## TASK:
Where the line holding "نقد و بررسی (208, 2295)" appears, start copying, and continue exactly through the last line of the listing, skipping pictures.

## DATA IN THIS EXERCISE:
□ □ □ □ □ □ □

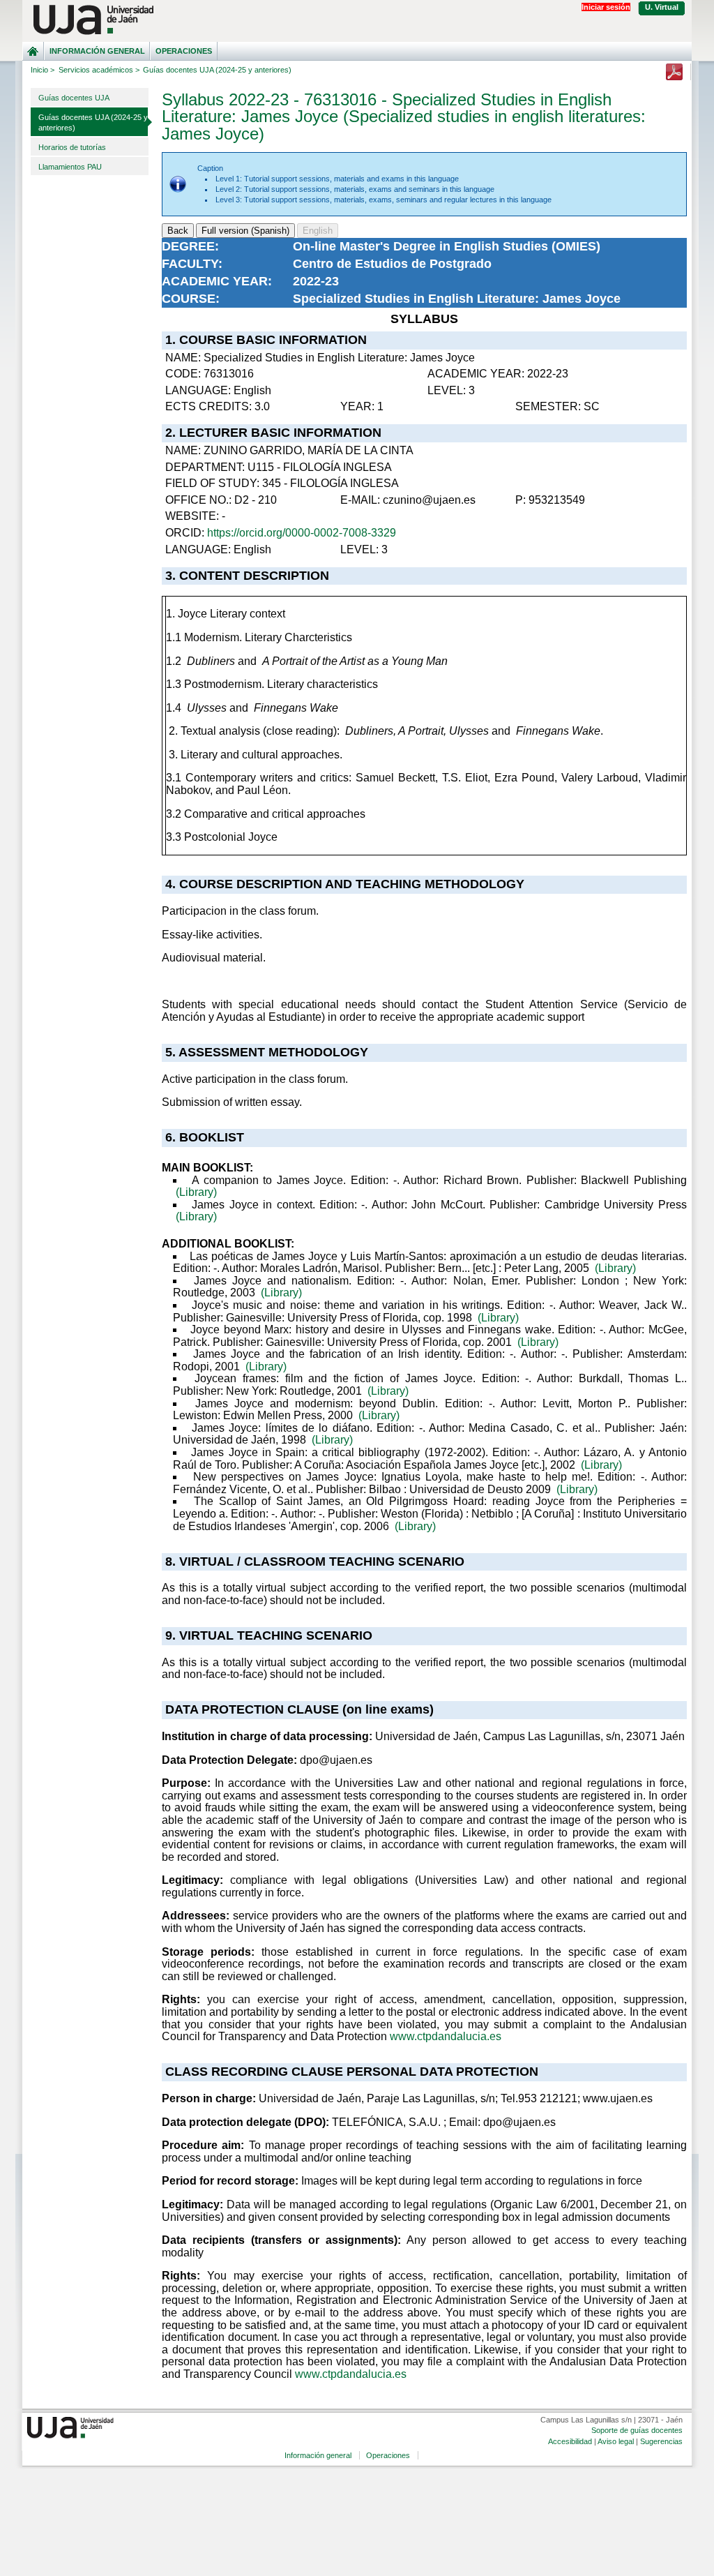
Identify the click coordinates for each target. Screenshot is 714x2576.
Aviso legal (616, 2441)
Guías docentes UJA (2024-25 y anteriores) (93, 122)
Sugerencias (661, 2441)
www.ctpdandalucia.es (445, 2036)
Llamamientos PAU (70, 167)
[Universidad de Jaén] (357, 20)
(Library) (196, 1192)
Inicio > (42, 70)
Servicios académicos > (99, 70)
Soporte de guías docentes (637, 2430)
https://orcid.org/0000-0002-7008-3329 (301, 533)
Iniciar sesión (606, 7)
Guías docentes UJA (73, 97)
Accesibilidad (570, 2441)
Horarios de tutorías (72, 147)
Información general (97, 51)
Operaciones (183, 51)
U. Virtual (661, 7)
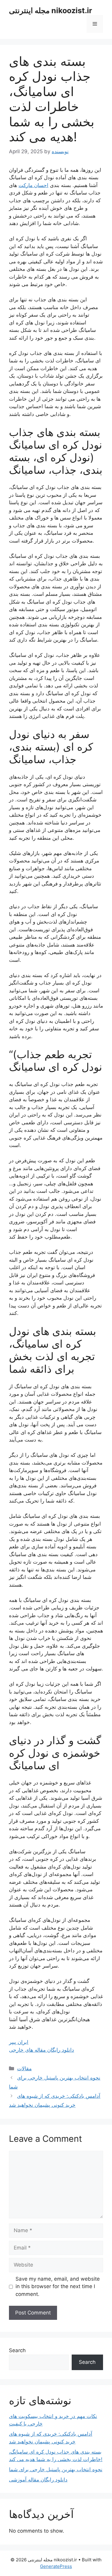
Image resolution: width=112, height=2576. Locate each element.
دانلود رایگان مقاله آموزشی (38, 2480)
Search (17, 2350)
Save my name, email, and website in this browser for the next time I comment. (58, 2286)
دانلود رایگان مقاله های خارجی (41, 2050)
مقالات (24, 2068)
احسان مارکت (33, 185)
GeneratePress (56, 2566)
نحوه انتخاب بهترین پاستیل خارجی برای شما (55, 2469)
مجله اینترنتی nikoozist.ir (50, 10)
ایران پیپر (18, 2042)
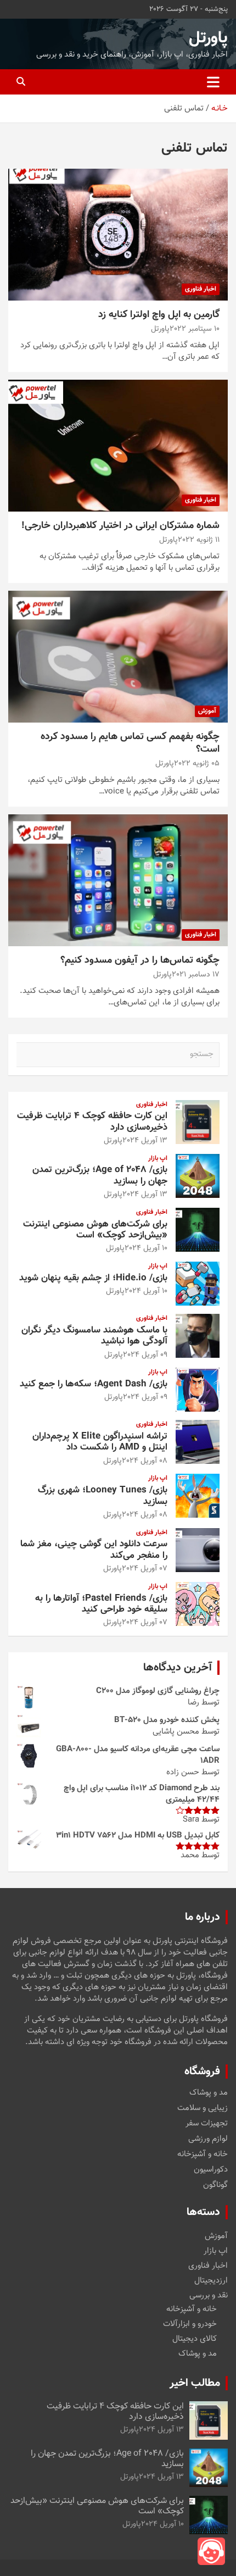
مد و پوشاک (208, 2093)
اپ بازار (157, 1158)
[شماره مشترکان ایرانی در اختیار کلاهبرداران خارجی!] (118, 445)
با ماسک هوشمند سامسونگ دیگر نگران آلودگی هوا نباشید (94, 1335)
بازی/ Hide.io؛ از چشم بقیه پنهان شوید (93, 1278)
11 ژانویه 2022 (199, 540)
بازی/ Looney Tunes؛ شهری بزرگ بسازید (102, 1495)
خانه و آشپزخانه (202, 2154)
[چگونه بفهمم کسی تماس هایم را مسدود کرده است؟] (118, 656)
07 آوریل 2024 (144, 1569)
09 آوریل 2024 (145, 1355)
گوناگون (215, 2185)
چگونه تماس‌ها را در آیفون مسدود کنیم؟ (140, 960)
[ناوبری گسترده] (213, 82)
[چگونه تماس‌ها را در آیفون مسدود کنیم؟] (118, 880)
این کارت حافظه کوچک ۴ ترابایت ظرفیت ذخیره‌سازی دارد (92, 1121)
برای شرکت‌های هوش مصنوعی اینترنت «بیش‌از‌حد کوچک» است (95, 1229)
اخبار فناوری (200, 289)
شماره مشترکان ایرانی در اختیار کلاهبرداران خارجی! (120, 526)
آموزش (207, 711)
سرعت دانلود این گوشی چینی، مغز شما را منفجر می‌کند (93, 1549)
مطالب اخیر (195, 2383)
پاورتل (208, 38)
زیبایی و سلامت (202, 2108)
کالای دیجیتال (194, 2339)
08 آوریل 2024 (144, 1461)
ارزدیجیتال (211, 2280)
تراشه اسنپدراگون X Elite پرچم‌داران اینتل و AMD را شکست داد (99, 1441)
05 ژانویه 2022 (197, 764)
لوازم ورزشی (208, 2139)
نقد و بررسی (208, 2295)
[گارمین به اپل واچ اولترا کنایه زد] (118, 234)
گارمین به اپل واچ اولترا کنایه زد (159, 315)
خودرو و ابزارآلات (190, 2324)
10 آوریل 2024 (146, 1248)
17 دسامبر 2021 (196, 975)
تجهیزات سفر (207, 2123)
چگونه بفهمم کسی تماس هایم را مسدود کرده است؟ (130, 743)
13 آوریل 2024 (144, 1141)
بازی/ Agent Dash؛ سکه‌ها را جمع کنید (93, 1384)
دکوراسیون (211, 2170)
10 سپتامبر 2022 (195, 329)
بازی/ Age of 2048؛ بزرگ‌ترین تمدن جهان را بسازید (99, 1175)
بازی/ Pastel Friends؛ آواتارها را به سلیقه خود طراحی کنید (101, 1604)
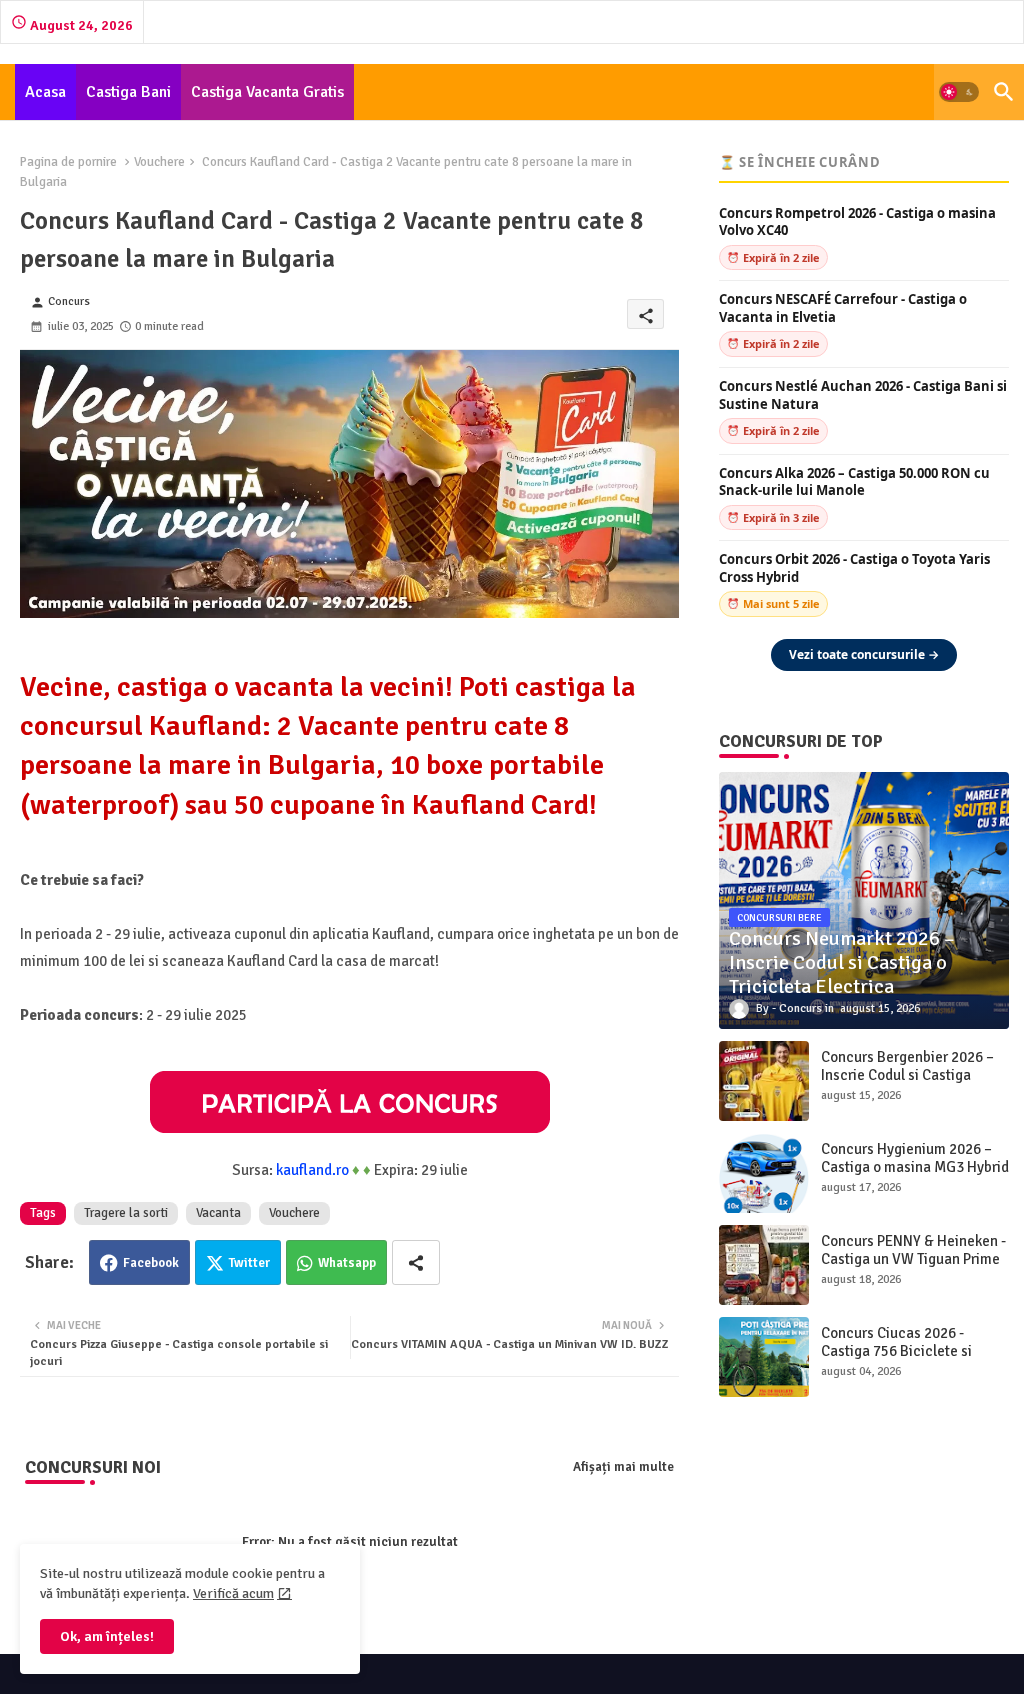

□ □ □ □ □ □ □

## RESPONSE:
نقد و بررسی (208, 2295)
[گارمین به اپل واچ اولترا کنایه زد] (118, 234)
گارمین به اپل واچ اولترا کنایه زد (159, 315)
خودرو و ابزارآلات (190, 2324)
10 آوریل 2024 (146, 1248)
17 دسامبر 2021 (196, 975)
تجهیزات سفر (207, 2123)
چگونه بفهمم کسی تماس هایم را مسدود کرده است؟ (130, 743)
13 آوریل 2024 (144, 1141)
بازی/ Agent Dash؛ سکه‌ها را جمع کنید (93, 1384)
دکوراسیون (211, 2170)
10 سپتامبر 2022 (195, 329)
بازی/ Age of 2048؛ بزرگ‌ترین تمدن جهان را بسازید (99, 1175)
بازی/ Pastel Friends؛ آواتارها را به سلیقه خود طراحی کنید (101, 1604)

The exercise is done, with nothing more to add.